> **REQUIRED ACTION**
The full listing below should be printed word for word.

> **DATASET CONTENT**
-.-.-

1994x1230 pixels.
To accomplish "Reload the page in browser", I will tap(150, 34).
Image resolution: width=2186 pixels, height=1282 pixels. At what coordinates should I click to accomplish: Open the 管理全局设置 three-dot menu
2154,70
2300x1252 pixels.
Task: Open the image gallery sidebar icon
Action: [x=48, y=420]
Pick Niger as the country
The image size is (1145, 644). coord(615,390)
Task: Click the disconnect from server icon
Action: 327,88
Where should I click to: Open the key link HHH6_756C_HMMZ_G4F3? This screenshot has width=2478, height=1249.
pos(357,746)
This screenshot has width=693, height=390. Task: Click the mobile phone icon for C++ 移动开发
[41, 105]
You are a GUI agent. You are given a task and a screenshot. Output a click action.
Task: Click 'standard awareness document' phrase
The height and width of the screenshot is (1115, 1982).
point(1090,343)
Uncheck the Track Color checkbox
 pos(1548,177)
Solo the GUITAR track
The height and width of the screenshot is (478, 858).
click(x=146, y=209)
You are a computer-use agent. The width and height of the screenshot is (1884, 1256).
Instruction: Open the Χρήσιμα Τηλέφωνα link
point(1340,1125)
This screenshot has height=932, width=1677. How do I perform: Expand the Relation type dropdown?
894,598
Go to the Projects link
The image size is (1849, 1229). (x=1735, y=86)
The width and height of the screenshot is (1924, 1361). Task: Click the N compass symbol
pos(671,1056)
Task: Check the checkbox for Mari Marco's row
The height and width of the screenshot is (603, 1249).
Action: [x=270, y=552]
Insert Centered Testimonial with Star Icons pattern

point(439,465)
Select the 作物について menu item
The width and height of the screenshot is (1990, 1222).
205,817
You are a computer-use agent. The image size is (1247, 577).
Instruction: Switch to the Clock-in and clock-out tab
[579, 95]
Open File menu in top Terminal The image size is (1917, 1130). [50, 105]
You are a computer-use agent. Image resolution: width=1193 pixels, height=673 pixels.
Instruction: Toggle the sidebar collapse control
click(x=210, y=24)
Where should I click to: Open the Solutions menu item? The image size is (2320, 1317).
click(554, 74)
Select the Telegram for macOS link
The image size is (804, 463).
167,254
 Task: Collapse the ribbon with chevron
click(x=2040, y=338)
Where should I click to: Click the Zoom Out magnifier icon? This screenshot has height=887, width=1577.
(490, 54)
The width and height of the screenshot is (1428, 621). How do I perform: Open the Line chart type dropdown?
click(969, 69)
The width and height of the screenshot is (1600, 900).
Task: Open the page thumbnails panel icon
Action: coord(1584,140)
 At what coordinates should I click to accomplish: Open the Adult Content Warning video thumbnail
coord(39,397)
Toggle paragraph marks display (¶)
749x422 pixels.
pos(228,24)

-.-.-

> **THE COMPLETED TASK**
1994x1230 pixels.
To accomplish "Reload the page in browser", I will tap(150, 34).
Image resolution: width=2186 pixels, height=1282 pixels. At what coordinates should I click to accomplish: Open the 管理全局设置 three-dot menu
2154,70
2300x1252 pixels.
Task: Open the image gallery sidebar icon
Action: [x=48, y=420]
Pick Niger as the country
The image size is (1145, 644). coord(615,390)
Task: Click the disconnect from server icon
Action: 327,88
Where should I click to: Open the key link HHH6_756C_HMMZ_G4F3? This screenshot has width=2478, height=1249.
pos(357,746)
This screenshot has width=693, height=390. Task: Click the mobile phone icon for C++ 移动开发
[41, 105]
You are a GUI agent. You are given a task and a screenshot. Output a click action.
Task: Click 'standard awareness document' phrase
The height and width of the screenshot is (1115, 1982).
point(1090,343)
Uncheck the Track Color checkbox
 pos(1548,177)
Solo the GUITAR track
The height and width of the screenshot is (478, 858).
click(x=146, y=209)
You are a computer-use agent. The width and height of the screenshot is (1884, 1256).
Instruction: Open the Χρήσιμα Τηλέφωνα link
point(1340,1125)
This screenshot has height=932, width=1677. How do I perform: Expand the Relation type dropdown?
894,598
Go to the Projects link
The image size is (1849, 1229). (x=1735, y=86)
The width and height of the screenshot is (1924, 1361). Task: Click the N compass symbol
pos(671,1056)
Task: Check the checkbox for Mari Marco's row
The height and width of the screenshot is (603, 1249).
Action: [x=270, y=552]
Insert Centered Testimonial with Star Icons pattern

point(439,465)
Select the 作物について menu item
The width and height of the screenshot is (1990, 1222).
205,817
You are a computer-use agent. The image size is (1247, 577).
Instruction: Switch to the Clock-in and clock-out tab
[579, 95]
Open File menu in top Terminal The image size is (1917, 1130). [50, 105]
You are a computer-use agent. Image resolution: width=1193 pixels, height=673 pixels.
Instruction: Toggle the sidebar collapse control
click(x=210, y=24)
Where should I click to: Open the Solutions menu item? The image size is (2320, 1317).
click(554, 74)
Select the Telegram for macOS link
The image size is (804, 463).
167,254
 Task: Collapse the ribbon with chevron
click(x=2040, y=338)
Where should I click to: Click the Zoom Out magnifier icon? This screenshot has height=887, width=1577.
(490, 54)
The width and height of the screenshot is (1428, 621). How do I perform: Open the Line chart type dropdown?
click(969, 69)
The width and height of the screenshot is (1600, 900).
Task: Open the page thumbnails panel icon
Action: coord(1584,140)
 At what coordinates should I click to accomplish: Open the Adult Content Warning video thumbnail
coord(39,397)
Toggle paragraph marks display (¶)
749x422 pixels.
pos(228,24)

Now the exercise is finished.